なぜ、会議時間が月に20時間におよぶのが問題なのか。
どうして、20人が会議に参加しているとマズイのか。
こうした問いに答える「主観」も必要です。
たとえば、私は常々、「役員会議こそ会議の面積を減らした方がいい」「リモートに切り替えた方がいい」と主張しています。それは、その場にいない部下たちの時間をも消費するからです。
役員会議を開催する場合、部長クラスが同席する場合も多く、どうしても人数が増えがちです。会議のコストもさることながら、役員や部長クラスが会議室に閉じこもり、何時間も音信不通になると、部下たちの「待ち時間」が発生します。
部長の承認を得なければ営業先に答えられない案件があったり、突発的に起こった問題に対して判断を仰ぎたい場面など、意思決定者の不在はそれだけで部下の時間を奪います。これがせめてリモート会議なら、会議中でも「ちょっと緊急の案件なんですが」と部下も声をかけやすくなります。
■主観に対して客観的なデータを付ければ議論しやすい
「上司の不在を生んでいる会議」は、こうした多くの弊害を同時に発生させているからこそ改善が必要で、改善した際の影響も大きいのです。

* 参考データ *
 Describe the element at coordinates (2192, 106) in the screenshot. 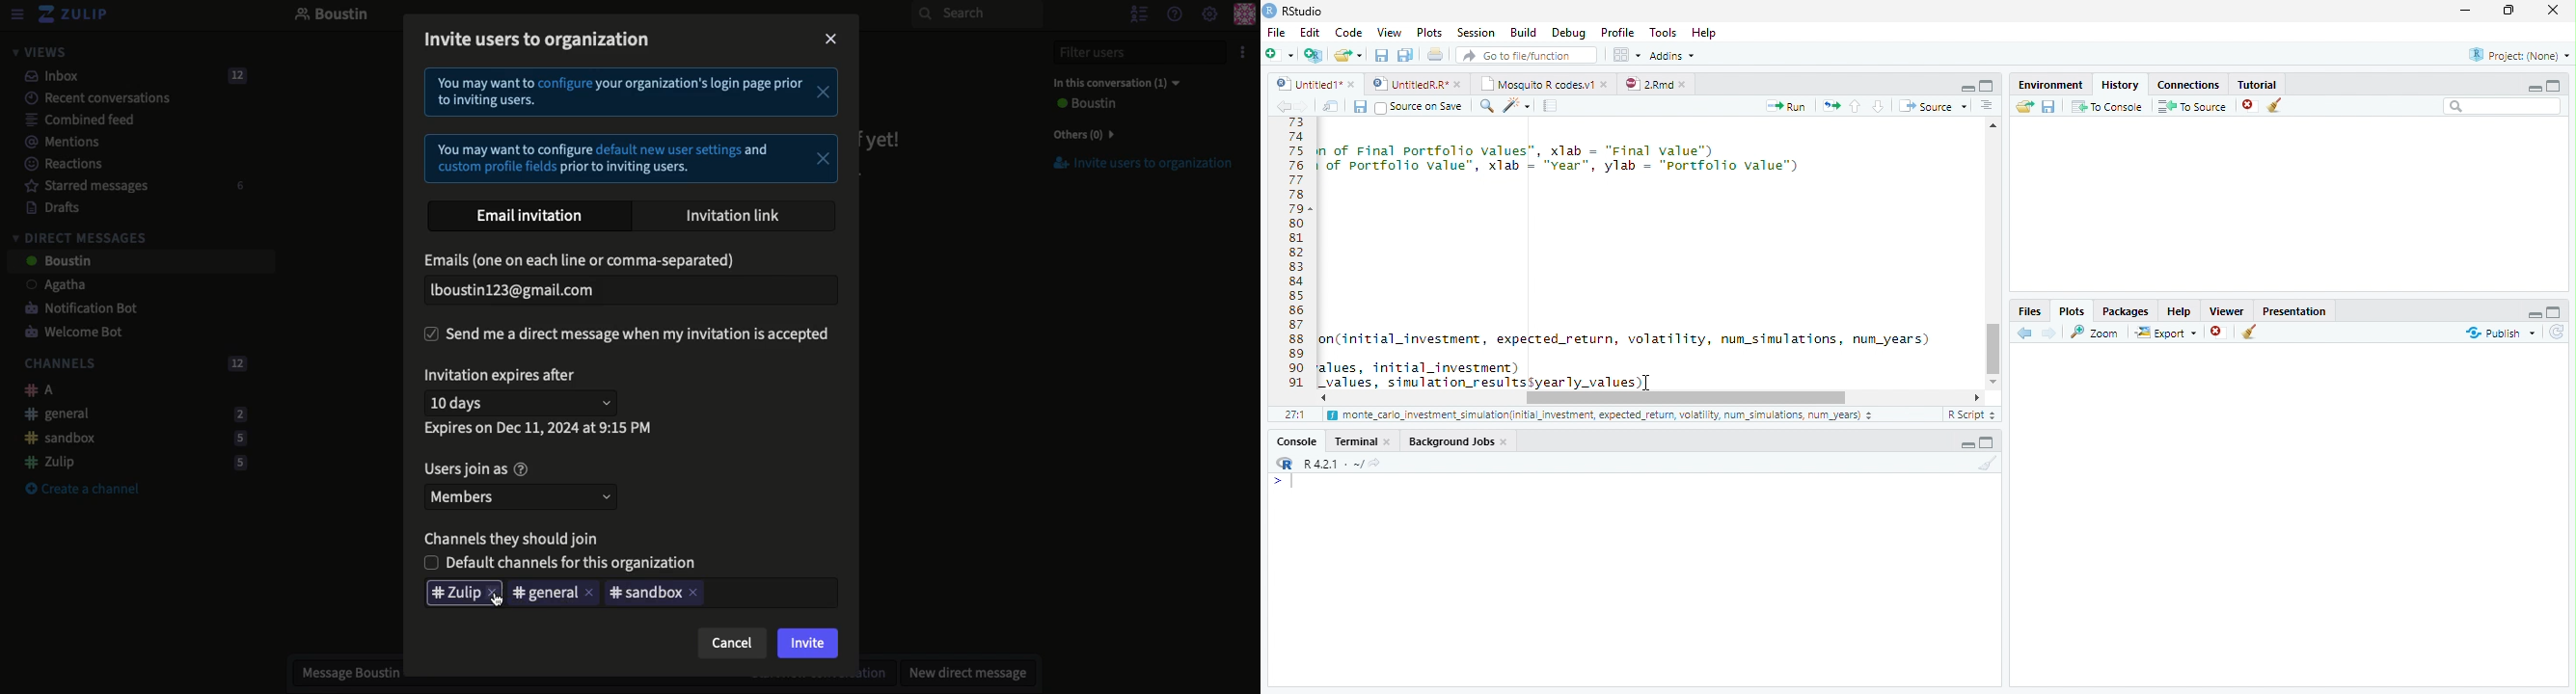

I see `To Source` at that location.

* 指示 1 *
会議についての引用文のうち、「こうした問いに答える「主観」も必要です。」から「の「待ち時間」が発生します。」までをそのまま書き出してください。
* 指示 2 *
会議についての引用文の最後の文に続く部分を書き進めてください。
データは会議についての引用文とは関係がありません。

* 解答 1 *
こうした問いに答える「主観」も必要です。
たとえば、私は常々、「役員会議こそ会議の面積を減らした方がいい」「リモートに切り替えた方がいい」と主張しています。それは、その場にいない部下たちの時間をも消費するからです。
役員会議を開催する場合、部長クラスが同席する場合も多く、どうしても人数が増えがちです。会議のコストもさることながら、役員や部長クラスが会議室に閉じこもり、何時間も音信不通になると、部下たちの「待ち時間」が発生します。

* 解答 2 *
こうした一つの「主観」に対して、「役員会議の総時間」「参加人数」など具体的なデータが付加されると、問題が見える化され、議題としてテーブルにのせやすくなります。
これが「主観」と「客観」の両輪です。
「仕事の見える化」に対して「言える化」と私は表現していますが、客観性を持たせることで、起こっている問題をきちんと言えるようになるのです。
「こんな問題が起こっている」「これは問題だから改善したい」は主観です。それを裏付けし、組織を動かすために必要なのが「客観」です。「主観なき客観」は弱いですし、「客観なき主観」もまた説得力がありません。
まずはマイクロソフトのように会議を定量的に見える化をし、「負荷の高い会議」を洗い出すのもよいのではないでしょうか。問題の「言える化」につながるはずです。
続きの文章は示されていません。